61                               The Court of Appeal also held that “insufficient weight was given to the Appellant’s medical problems” (para. 33).  This is ambiguous.  It may flow from a disagreement with the Committee’s finding of fact that Mr. Ryan had not shown any illnesses independent of his alcohol addiction.  Alternatively, the Court of Appeal might have viewed Mr.
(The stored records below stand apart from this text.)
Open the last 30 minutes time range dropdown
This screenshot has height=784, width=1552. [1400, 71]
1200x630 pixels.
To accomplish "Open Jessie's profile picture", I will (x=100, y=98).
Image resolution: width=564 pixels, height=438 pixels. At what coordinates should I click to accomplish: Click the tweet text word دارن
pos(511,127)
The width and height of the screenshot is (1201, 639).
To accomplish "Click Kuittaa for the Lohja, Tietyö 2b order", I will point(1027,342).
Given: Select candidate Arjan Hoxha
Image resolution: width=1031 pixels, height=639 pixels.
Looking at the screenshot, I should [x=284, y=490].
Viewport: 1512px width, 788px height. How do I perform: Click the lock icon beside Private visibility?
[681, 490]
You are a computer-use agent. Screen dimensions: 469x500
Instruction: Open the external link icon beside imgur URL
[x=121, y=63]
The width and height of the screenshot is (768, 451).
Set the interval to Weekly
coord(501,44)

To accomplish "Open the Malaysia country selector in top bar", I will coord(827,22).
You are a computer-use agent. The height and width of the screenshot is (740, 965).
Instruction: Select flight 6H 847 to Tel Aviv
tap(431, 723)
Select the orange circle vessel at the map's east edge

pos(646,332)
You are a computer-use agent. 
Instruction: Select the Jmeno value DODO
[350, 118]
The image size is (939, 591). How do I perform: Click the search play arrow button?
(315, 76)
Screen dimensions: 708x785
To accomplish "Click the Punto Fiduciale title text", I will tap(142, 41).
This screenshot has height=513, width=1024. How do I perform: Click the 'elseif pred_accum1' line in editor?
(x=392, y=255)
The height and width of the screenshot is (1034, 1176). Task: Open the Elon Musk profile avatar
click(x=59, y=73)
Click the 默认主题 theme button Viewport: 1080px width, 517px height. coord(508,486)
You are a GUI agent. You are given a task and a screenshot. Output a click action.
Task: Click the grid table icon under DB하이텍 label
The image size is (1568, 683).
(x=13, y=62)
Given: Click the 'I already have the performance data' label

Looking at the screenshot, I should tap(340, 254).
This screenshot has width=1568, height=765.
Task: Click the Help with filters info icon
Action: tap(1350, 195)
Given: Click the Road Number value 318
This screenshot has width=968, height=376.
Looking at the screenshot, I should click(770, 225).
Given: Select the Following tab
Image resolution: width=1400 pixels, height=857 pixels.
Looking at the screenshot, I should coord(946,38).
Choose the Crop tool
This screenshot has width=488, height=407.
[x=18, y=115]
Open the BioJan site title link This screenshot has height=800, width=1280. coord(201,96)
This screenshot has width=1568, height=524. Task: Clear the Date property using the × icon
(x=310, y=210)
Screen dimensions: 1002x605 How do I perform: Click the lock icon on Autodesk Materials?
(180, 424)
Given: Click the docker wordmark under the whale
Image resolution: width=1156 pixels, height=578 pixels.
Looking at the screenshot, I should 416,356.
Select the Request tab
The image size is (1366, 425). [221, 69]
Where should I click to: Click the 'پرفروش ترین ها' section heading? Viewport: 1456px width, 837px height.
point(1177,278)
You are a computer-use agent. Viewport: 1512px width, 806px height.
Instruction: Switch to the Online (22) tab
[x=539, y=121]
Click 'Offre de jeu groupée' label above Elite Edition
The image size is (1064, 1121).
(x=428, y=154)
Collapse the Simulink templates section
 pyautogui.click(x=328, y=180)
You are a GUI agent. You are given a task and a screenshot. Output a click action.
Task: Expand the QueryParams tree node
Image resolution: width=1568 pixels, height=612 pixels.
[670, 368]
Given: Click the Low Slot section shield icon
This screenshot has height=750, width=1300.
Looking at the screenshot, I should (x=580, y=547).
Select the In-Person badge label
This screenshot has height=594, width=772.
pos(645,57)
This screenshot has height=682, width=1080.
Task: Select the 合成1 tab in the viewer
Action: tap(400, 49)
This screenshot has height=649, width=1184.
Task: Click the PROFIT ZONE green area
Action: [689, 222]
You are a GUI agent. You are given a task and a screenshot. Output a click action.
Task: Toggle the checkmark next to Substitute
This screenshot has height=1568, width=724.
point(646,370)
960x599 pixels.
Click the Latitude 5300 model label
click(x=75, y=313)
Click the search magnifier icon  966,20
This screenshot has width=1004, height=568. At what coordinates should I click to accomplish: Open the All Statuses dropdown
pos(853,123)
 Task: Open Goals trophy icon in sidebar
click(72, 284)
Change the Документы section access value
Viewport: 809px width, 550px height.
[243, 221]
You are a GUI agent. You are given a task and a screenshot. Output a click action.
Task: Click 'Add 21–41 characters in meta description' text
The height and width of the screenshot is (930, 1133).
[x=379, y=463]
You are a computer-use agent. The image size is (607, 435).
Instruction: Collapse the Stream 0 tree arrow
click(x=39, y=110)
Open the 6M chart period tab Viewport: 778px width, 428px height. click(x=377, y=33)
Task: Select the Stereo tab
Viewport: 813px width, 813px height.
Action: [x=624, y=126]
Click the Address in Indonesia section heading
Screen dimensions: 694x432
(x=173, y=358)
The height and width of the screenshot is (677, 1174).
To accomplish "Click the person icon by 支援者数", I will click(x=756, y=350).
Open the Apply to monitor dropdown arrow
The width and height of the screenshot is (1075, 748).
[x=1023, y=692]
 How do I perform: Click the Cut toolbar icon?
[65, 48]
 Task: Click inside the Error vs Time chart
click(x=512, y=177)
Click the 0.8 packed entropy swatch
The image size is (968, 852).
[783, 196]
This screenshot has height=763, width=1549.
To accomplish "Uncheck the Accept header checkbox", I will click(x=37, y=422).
Ryan’s alcoholism as an illness that should have been assigned enough mitigating weight to make disbarment inappropriate.  Since there was evidently no failure of the Committee to consider the evidence of illness, this amounts to a finding that the Committee made an incorrect finding of fact or incorrectly weighed its mitigating effect.  If the standard were correctness, the Court of Appeal might have weighed the evidence differently and imposed a different penalty.  However, neither the respondent’s arguments nor the reasons of the Court of Appeal show how the Discipline Committee’s weighing of conflicting expert testimony could make the decision unreasonable.  The conclusions of the Committee are supported by tenable reasons which are grounded in the evidentiary foundation.  Therefore the decision of the Discipline Committee is not unreasonable and the Court of Appeal should not have interfered.

 

VI.  Disposition

 


62                               For the foregoing reasons, I would allow the appeal with costs throughout, set aside the judgment of the New Brunswick Court of Appeal, and restore the order of the Discipline Committee of the Law Society of New Brunswick.

 

Appeal allowed with costs.

 

Solicitors for the appellant: Barry Spalding Richard, Saint John.

 

Solicitors for the respondent: Allen Dixon Smith Townsend, Fredericton.

 

Solicitors for the intervener: Heenan Blaikie, Toronto; Borden, Ladner, Gervais, Toronto.